Task directions: Restate word for word the lines of the records below, starting at the line that contains "Given: Click the Delay step title" and ending at the line that contains "This screenshot has width=1922, height=1055.", with both of those lines included and nothing else.

Given records section start

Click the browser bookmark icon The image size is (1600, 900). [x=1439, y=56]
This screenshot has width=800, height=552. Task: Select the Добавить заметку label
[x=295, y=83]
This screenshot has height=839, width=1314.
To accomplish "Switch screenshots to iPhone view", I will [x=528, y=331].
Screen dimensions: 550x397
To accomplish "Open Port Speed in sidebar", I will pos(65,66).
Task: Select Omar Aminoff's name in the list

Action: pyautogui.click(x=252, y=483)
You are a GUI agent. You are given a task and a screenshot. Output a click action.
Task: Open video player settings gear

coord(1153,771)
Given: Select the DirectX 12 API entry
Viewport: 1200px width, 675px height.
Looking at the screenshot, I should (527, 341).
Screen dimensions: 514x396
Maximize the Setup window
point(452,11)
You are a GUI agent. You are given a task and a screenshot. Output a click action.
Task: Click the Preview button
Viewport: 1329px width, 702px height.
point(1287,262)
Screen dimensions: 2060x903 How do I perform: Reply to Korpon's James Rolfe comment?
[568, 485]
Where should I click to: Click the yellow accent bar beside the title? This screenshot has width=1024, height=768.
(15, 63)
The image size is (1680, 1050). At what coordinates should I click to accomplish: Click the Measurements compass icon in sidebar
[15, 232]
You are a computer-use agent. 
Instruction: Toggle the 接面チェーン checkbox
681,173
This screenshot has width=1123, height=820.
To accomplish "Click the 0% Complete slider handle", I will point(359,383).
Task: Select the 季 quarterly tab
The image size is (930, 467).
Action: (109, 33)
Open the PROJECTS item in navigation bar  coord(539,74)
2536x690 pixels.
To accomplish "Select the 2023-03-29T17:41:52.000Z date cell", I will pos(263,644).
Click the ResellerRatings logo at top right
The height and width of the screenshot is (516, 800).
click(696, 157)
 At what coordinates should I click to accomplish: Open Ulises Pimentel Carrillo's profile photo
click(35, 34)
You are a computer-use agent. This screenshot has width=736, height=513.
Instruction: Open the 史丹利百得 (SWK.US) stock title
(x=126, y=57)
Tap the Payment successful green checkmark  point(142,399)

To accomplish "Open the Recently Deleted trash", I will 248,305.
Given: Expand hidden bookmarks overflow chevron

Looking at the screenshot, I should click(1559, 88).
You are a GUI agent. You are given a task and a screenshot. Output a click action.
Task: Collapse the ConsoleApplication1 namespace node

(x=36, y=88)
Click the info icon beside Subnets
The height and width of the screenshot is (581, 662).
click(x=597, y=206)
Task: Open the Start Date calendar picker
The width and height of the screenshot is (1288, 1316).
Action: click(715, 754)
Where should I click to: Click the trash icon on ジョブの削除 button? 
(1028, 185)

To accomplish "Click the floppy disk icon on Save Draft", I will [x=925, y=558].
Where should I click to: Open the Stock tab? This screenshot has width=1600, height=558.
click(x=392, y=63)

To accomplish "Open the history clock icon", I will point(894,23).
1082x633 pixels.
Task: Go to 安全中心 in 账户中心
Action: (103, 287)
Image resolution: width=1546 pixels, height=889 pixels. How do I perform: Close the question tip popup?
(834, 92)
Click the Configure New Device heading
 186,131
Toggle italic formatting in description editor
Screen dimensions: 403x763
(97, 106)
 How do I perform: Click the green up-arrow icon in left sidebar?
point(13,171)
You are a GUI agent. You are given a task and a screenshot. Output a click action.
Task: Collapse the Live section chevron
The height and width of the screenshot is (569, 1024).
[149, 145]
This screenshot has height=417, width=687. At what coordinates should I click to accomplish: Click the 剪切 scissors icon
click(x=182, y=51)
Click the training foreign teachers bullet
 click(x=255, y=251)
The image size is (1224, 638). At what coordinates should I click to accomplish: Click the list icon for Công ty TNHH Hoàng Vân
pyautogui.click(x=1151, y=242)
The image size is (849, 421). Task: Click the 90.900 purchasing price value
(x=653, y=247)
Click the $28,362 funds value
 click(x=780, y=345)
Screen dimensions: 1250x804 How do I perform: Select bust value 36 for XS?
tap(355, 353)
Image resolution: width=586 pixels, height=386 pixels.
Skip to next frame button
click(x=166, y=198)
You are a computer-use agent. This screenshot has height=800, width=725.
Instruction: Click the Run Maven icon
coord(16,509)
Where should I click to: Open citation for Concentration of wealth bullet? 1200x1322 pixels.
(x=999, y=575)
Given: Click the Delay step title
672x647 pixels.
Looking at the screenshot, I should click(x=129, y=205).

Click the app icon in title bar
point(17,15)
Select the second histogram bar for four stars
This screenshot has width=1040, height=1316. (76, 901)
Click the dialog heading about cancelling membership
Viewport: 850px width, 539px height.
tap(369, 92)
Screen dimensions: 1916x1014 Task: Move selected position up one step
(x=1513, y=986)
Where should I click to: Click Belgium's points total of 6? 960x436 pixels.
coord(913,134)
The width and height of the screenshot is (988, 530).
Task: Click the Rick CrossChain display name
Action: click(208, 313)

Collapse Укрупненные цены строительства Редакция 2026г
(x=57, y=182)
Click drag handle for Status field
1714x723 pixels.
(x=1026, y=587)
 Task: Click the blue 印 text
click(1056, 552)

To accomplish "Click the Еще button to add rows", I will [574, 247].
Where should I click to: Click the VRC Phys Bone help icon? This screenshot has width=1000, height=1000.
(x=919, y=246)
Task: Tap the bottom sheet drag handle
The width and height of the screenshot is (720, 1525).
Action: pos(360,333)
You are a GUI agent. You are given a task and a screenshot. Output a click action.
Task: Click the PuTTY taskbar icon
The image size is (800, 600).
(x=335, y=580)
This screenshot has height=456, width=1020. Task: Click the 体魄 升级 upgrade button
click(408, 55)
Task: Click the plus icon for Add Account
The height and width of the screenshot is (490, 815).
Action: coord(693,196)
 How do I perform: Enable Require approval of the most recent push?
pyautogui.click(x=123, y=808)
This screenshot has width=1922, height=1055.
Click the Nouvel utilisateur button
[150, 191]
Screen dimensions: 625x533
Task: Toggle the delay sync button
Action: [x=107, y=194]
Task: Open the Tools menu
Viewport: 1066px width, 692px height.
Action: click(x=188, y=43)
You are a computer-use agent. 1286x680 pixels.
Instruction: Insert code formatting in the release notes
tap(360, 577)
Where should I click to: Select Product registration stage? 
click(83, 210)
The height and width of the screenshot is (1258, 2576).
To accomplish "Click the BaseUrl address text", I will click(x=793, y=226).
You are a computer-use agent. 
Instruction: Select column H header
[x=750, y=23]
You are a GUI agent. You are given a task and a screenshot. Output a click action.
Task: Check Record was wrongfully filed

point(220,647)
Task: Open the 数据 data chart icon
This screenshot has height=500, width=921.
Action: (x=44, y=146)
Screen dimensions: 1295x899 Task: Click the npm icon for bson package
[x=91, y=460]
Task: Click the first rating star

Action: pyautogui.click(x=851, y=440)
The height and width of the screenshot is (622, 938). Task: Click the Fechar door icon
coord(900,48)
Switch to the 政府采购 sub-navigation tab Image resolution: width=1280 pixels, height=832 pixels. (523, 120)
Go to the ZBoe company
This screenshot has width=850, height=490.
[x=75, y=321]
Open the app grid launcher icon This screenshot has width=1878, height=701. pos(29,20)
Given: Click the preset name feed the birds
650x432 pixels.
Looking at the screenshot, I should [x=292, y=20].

Given records section end

Solution for this task:
Given: Click the Delay step title
672x647 pixels.
Looking at the screenshot, I should click(x=129, y=205).

Click the app icon in title bar
point(17,15)
Select the second histogram bar for four stars
This screenshot has width=1040, height=1316. (76, 901)
Click the dialog heading about cancelling membership
Viewport: 850px width, 539px height.
tap(369, 92)
Screen dimensions: 1916x1014 Task: Move selected position up one step
(x=1513, y=986)
Where should I click to: Click Belgium's points total of 6? 960x436 pixels.
coord(913,134)
The width and height of the screenshot is (988, 530).
Task: Click the Rick CrossChain display name
Action: click(208, 313)

Collapse Укрупненные цены строительства Редакция 2026г
(x=57, y=182)
Click drag handle for Status field
1714x723 pixels.
(x=1026, y=587)
 Task: Click the blue 印 text
click(1056, 552)

To accomplish "Click the Еще button to add rows", I will [574, 247].
Where should I click to: Click the VRC Phys Bone help icon? This screenshot has width=1000, height=1000.
(x=919, y=246)
Task: Tap the bottom sheet drag handle
The width and height of the screenshot is (720, 1525).
Action: pos(360,333)
You are a GUI agent. You are given a task and a screenshot. Output a click action.
Task: Click the PuTTY taskbar icon
The image size is (800, 600).
(x=335, y=580)
This screenshot has height=456, width=1020. Task: Click the 体魄 升级 upgrade button
click(408, 55)
Task: Click the plus icon for Add Account
The height and width of the screenshot is (490, 815).
Action: coord(693,196)
 How do I perform: Enable Require approval of the most recent push?
pyautogui.click(x=123, y=808)
This screenshot has width=1922, height=1055.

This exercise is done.